WHAT TO WORK ON: Find every line in the records below that contains "pixel", and copy it.

>>>

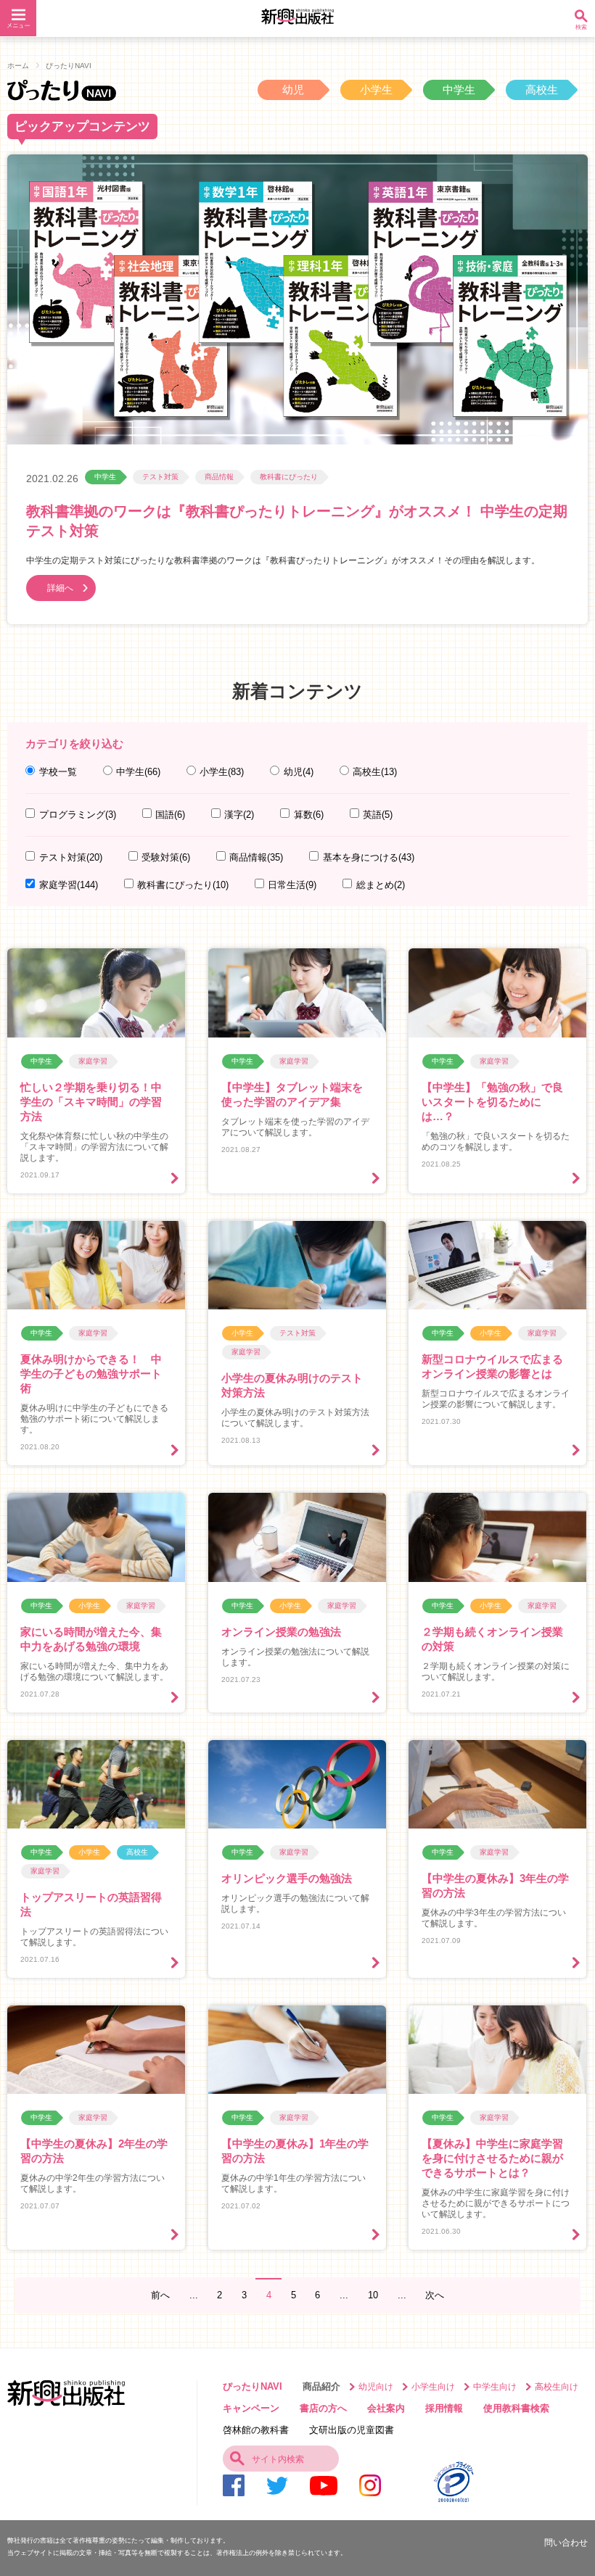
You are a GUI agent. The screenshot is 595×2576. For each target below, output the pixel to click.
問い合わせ (566, 2542)
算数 (308, 814)
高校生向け (556, 2386)
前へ (160, 2295)
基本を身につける (368, 857)
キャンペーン (251, 2408)
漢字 (239, 814)
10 (373, 2295)
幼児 (293, 89)
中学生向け (495, 2386)
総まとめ (380, 884)
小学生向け (433, 2386)
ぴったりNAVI (252, 2386)
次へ (434, 2295)
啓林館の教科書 (256, 2429)
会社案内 (386, 2408)
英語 (378, 814)
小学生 (376, 89)
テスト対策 (160, 477)
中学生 (459, 89)
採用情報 (444, 2408)
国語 (170, 814)
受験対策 (165, 857)
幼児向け (375, 2386)
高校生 (541, 89)
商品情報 (219, 477)
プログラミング (77, 814)
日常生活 (292, 884)
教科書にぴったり (289, 477)
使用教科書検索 (516, 2408)
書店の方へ (323, 2408)
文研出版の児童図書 (351, 2429)
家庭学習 (68, 884)
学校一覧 (57, 771)
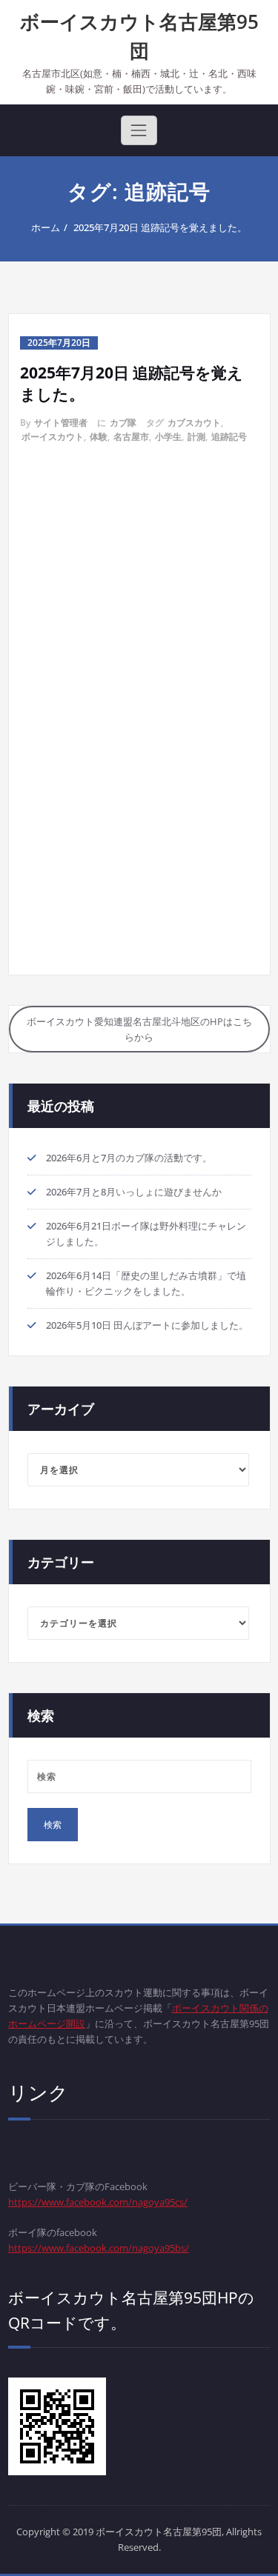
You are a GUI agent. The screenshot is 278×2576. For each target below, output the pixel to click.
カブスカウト (194, 422)
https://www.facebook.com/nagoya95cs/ (98, 2202)
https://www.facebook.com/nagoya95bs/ (98, 2248)
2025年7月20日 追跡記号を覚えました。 (160, 227)
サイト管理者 (60, 422)
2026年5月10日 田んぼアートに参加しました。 (147, 1325)
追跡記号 (229, 436)
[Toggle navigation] (138, 130)
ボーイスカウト (52, 436)
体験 (98, 436)
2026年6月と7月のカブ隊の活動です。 (129, 1157)
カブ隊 (123, 422)
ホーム (45, 227)
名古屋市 (131, 436)
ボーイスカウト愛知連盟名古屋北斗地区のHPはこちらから (139, 1029)
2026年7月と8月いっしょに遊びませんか (134, 1191)
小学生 (168, 436)
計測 (196, 436)
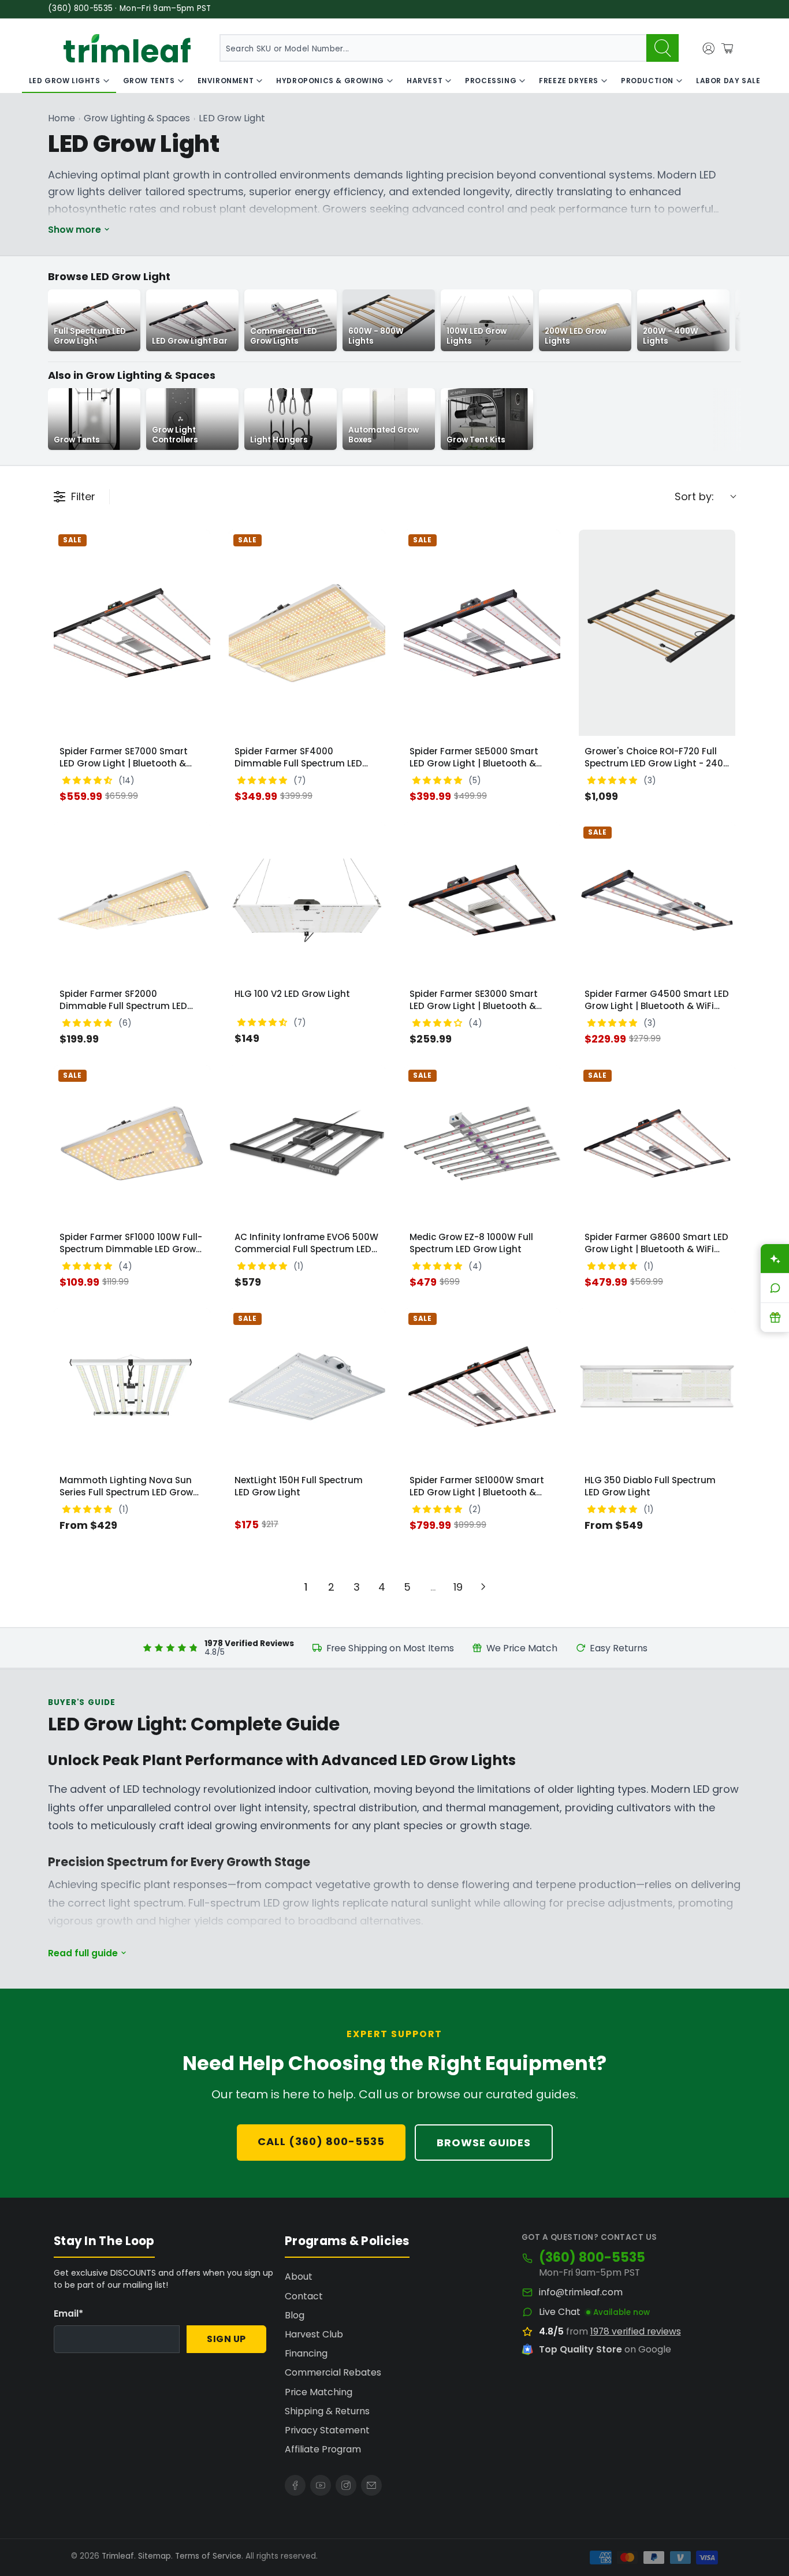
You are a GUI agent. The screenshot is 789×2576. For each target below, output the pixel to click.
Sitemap (154, 2556)
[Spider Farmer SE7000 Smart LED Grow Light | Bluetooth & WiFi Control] (132, 633)
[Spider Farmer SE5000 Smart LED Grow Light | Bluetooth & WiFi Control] (482, 633)
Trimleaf (118, 2556)
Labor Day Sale (728, 80)
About (298, 2276)
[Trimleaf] (127, 48)
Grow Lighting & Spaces (137, 118)
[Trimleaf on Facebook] (295, 2485)
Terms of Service (208, 2556)
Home (61, 118)
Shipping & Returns (327, 2411)
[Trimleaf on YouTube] (320, 2485)
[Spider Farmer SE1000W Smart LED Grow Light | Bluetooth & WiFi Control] (482, 1386)
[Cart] (727, 48)
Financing (306, 2353)
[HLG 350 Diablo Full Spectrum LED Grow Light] (657, 1386)
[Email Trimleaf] (371, 2485)
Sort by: (694, 496)
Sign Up (226, 2339)
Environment (226, 80)
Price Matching (318, 2392)
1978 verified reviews (635, 2331)
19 (458, 1587)
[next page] (483, 1586)
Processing (490, 80)
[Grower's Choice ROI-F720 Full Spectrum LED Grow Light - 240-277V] (657, 633)
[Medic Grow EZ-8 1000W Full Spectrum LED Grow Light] (482, 1143)
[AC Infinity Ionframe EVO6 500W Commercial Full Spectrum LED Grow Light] (307, 1143)
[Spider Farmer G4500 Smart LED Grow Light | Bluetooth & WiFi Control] (657, 900)
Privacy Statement (327, 2430)
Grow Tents (149, 80)
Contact (304, 2296)
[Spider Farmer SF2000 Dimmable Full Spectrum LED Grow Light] (132, 900)
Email (68, 2313)
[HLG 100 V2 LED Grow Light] (307, 900)
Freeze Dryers (568, 80)
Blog (294, 2315)
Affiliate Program (323, 2449)
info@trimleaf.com (581, 2292)
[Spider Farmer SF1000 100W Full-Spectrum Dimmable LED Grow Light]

<<<

WORKED SOLUTION:
You are a GUI agent. The screenshot is 595×2576. For each target below, output the pixel to click.
You are a GUI agent. The screenshot is 278×2576. For each target below, output the pixel to click.
You are a GUI agent. The screenshot is 789×2576. For each target below, output the pixel to click.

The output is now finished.